> AIM OF THE EXERCISE:
Copy all of the records below word for word, keeping every line the same.

┌──

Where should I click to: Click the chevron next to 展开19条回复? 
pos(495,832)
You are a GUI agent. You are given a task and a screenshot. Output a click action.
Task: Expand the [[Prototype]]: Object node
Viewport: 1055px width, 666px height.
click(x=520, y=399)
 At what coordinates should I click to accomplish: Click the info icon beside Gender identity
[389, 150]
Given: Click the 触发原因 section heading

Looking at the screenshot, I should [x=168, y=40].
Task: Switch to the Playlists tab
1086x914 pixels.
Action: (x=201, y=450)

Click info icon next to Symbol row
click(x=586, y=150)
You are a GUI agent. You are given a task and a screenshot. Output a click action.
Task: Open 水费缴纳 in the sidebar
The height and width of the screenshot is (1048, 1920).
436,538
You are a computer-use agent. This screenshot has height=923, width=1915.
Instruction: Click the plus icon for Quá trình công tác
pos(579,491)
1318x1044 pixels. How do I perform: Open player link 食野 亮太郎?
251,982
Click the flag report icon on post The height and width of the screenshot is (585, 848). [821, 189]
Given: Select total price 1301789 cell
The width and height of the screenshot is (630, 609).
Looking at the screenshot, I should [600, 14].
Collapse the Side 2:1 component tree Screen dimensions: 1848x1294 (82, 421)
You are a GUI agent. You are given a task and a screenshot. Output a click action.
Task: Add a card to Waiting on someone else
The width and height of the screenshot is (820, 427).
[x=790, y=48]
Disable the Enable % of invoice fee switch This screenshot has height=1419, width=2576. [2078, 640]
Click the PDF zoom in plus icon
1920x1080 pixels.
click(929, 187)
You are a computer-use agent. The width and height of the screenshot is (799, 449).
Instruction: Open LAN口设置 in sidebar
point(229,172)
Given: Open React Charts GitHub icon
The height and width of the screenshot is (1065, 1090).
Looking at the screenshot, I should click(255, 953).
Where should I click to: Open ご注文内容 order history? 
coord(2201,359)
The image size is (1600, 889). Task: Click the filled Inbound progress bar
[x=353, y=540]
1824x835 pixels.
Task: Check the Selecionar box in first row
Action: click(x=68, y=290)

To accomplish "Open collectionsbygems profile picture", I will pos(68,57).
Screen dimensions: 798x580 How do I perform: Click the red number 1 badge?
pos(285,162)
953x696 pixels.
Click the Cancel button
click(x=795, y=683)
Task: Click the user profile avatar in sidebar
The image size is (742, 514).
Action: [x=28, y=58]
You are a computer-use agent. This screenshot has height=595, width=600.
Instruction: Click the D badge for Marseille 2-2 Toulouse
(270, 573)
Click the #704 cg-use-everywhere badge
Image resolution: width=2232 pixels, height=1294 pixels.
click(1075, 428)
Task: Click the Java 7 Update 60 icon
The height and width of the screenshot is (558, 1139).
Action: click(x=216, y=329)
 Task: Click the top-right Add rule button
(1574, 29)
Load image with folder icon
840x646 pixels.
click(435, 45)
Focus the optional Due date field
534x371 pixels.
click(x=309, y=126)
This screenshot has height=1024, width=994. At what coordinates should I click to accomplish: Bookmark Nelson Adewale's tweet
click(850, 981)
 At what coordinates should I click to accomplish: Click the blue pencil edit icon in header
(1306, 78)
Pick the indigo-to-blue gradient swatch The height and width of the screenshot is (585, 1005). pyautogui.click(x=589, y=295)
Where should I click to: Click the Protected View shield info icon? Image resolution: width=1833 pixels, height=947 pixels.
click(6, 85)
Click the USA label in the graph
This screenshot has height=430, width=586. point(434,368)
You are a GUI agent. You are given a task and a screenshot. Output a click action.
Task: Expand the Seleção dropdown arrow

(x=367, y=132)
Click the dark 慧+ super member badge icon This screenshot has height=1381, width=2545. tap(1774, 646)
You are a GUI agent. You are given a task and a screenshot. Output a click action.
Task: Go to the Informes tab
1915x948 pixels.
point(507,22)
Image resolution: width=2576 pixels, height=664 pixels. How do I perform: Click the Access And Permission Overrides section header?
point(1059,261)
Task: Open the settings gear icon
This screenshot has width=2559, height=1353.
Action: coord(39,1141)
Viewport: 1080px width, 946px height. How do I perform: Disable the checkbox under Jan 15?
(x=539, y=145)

└──

> OUTPUT FOR THIS TASK:
Where should I click to: Click the chevron next to 展开19条回复? 
pos(495,832)
You are a GUI agent. You are given a task and a screenshot. Output a click action.
Task: Expand the [[Prototype]]: Object node
Viewport: 1055px width, 666px height.
click(x=520, y=399)
 At what coordinates should I click to accomplish: Click the info icon beside Gender identity
[389, 150]
Given: Click the 触发原因 section heading

Looking at the screenshot, I should [x=168, y=40].
Task: Switch to the Playlists tab
1086x914 pixels.
Action: (x=201, y=450)

Click info icon next to Symbol row
click(x=586, y=150)
You are a GUI agent. You are given a task and a screenshot. Output a click action.
Task: Open 水费缴纳 in the sidebar
The height and width of the screenshot is (1048, 1920).
436,538
You are a computer-use agent. This screenshot has height=923, width=1915.
Instruction: Click the plus icon for Quá trình công tác
pos(579,491)
1318x1044 pixels. How do I perform: Open player link 食野 亮太郎?
251,982
Click the flag report icon on post The height and width of the screenshot is (585, 848). [821, 189]
Given: Select total price 1301789 cell
The width and height of the screenshot is (630, 609).
Looking at the screenshot, I should [600, 14].
Collapse the Side 2:1 component tree Screen dimensions: 1848x1294 (82, 421)
You are a GUI agent. You are given a task and a screenshot. Output a click action.
Task: Add a card to Waiting on someone else
The width and height of the screenshot is (820, 427).
[x=790, y=48]
Disable the Enable % of invoice fee switch This screenshot has height=1419, width=2576. [2078, 640]
Click the PDF zoom in plus icon
1920x1080 pixels.
click(929, 187)
You are a computer-use agent. The width and height of the screenshot is (799, 449).
Instruction: Open LAN口设置 in sidebar
point(229,172)
Given: Open React Charts GitHub icon
The height and width of the screenshot is (1065, 1090).
Looking at the screenshot, I should click(255, 953).
Where should I click to: Open ご注文内容 order history? 
coord(2201,359)
The image size is (1600, 889). Task: Click the filled Inbound progress bar
[x=353, y=540]
1824x835 pixels.
Task: Check the Selecionar box in first row
Action: click(x=68, y=290)

To accomplish "Open collectionsbygems profile picture", I will pos(68,57).
Screen dimensions: 798x580 How do I perform: Click the red number 1 badge?
pos(285,162)
953x696 pixels.
Click the Cancel button
click(x=795, y=683)
Task: Click the user profile avatar in sidebar
The image size is (742, 514).
Action: [x=28, y=58]
You are a computer-use agent. This screenshot has height=595, width=600.
Instruction: Click the D badge for Marseille 2-2 Toulouse
(270, 573)
Click the #704 cg-use-everywhere badge
Image resolution: width=2232 pixels, height=1294 pixels.
click(1075, 428)
Task: Click the Java 7 Update 60 icon
The height and width of the screenshot is (558, 1139).
Action: click(x=216, y=329)
 Task: Click the top-right Add rule button
(1574, 29)
Load image with folder icon
840x646 pixels.
click(435, 45)
Focus the optional Due date field
534x371 pixels.
click(x=309, y=126)
This screenshot has height=1024, width=994. At what coordinates should I click to accomplish: Bookmark Nelson Adewale's tweet
click(850, 981)
 At what coordinates should I click to accomplish: Click the blue pencil edit icon in header
(1306, 78)
Pick the indigo-to-blue gradient swatch The height and width of the screenshot is (585, 1005). pyautogui.click(x=589, y=295)
Where should I click to: Click the Protected View shield info icon? Image resolution: width=1833 pixels, height=947 pixels.
click(6, 85)
Click the USA label in the graph
This screenshot has height=430, width=586. point(434,368)
You are a GUI agent. You are given a task and a screenshot. Output a click action.
Task: Expand the Seleção dropdown arrow

(x=367, y=132)
Click the dark 慧+ super member badge icon This screenshot has height=1381, width=2545. tap(1774, 646)
You are a GUI agent. You are given a task and a screenshot. Output a click action.
Task: Go to the Informes tab
1915x948 pixels.
point(507,22)
Image resolution: width=2576 pixels, height=664 pixels. How do I perform: Click the Access And Permission Overrides section header?
point(1059,261)
Task: Open the settings gear icon
This screenshot has width=2559, height=1353.
Action: coord(39,1141)
Viewport: 1080px width, 946px height. How do I perform: Disable the checkbox under Jan 15?
(x=539, y=145)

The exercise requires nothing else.